Côte d’Ivoire et Ghana renforcent leur alliance pour un cacao durable
Le président ivoirien Alassane Ouattara et son homologue ghanéen John Dramani Mahama ont coprésidé un sommet de haut niveau consacré à l’initiative cacao entre les deux pays, au palais présidentiel d’Abidjan-Plateau. Cette rencontre a permis aux deux chefs d’État d’adopter des décisions structurantes visant à bâtir une économie cacaoyère plus juste, plus forte et plus durable, au bénéfice des producteurs, des économies nationales et du continent africain. Parmi les mesures clés figurent l’harmonisation des politiques de prix au bord champ, l’augmentation de la valeur ajoutée et l’extension de cette initiative stratégique à d’autres nations africaines, comme l’a indiqué la présidence ivoirienne sur son compte officiel.
Premiers producteurs mondiaux de cacao, la Côte d’Ivoire et le Ghana réaffirment leur détermination commune à protéger les intérêts de leurs planteurs et à construire un avenir plus prospère pour la filière cacaoyère africaine. Le président Ouattara a salué la solidité des liens d’amitié, de fraternité et de coopération entre les deux nations, soulignant que ce sommet illustre leur engagement commun au service du développement de l’Afrique.

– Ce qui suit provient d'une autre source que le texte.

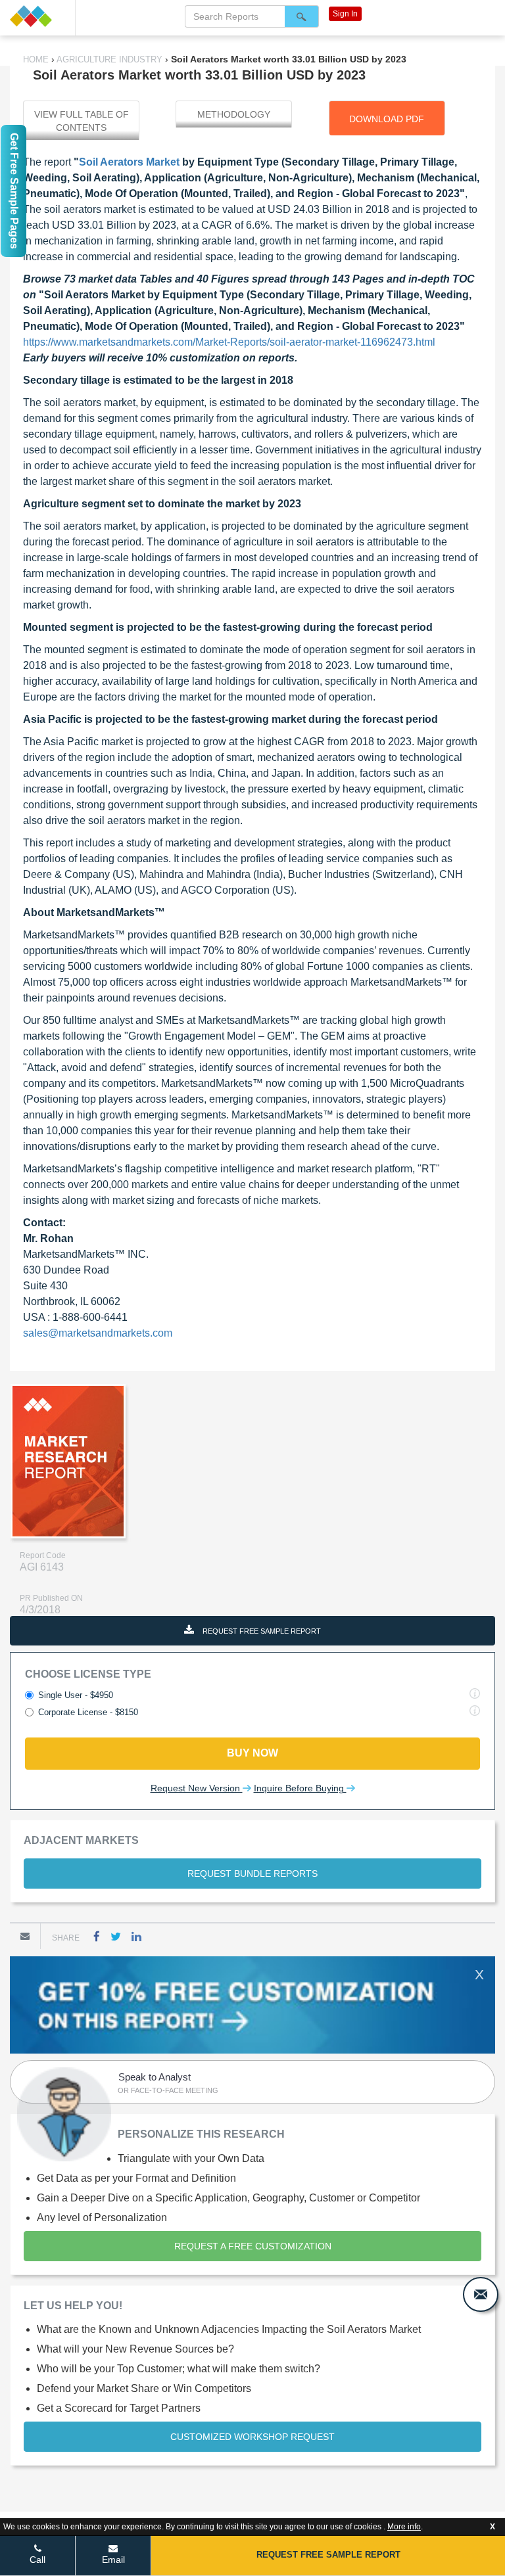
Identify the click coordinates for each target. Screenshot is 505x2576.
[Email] (25, 1936)
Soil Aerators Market (129, 162)
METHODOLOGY (233, 114)
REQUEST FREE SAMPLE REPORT (261, 1631)
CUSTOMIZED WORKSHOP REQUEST (252, 2436)
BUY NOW (252, 1753)
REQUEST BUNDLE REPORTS (252, 1873)
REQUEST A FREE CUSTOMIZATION (252, 2246)
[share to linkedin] (136, 1936)
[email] (480, 2294)
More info (404, 2526)
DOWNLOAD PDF (386, 119)
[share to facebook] (96, 1936)
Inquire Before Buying (300, 1788)
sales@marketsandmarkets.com (97, 1333)
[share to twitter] (116, 1936)
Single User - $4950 (75, 1695)
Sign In (345, 13)
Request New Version (197, 1788)
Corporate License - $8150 (88, 1712)
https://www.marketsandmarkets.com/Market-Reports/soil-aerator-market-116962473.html (229, 342)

Lors de son discours d’ouverture, le président ivoirien a rappelé que le cacao représente un enjeu majeur pour la mobilisation des ressources nécessaires aux politiques de développement des deux pays, mais aussi un enjeu social et de souveraineté. La filière, qui fournit 60 % de la production mondiale et 80 % de la production africaine, fait vivre des millions de personnes. Il a insisté sur le rôle essentiel du planteur : « C’est lui, par son travail quotidien, qui nourrit l’industrie mondiale du chocolat. Le planteur doit rester au centre de toutes nos décisions. »
Le président Ouattara s’est également félicité des progrès accomplis depuis la Déclaration d’Abidjan du 26 mars 2018, date à laquelle les deux pays ont décidé d’unir leurs forces pour influencer les cours du cacao. La mise en place d’un différentiel de revenu décent a permis d’améliorer la rémunération des planteurs et de prouver qu’une action commune pouvait peser favorablement sur la formation des prix mondiaux.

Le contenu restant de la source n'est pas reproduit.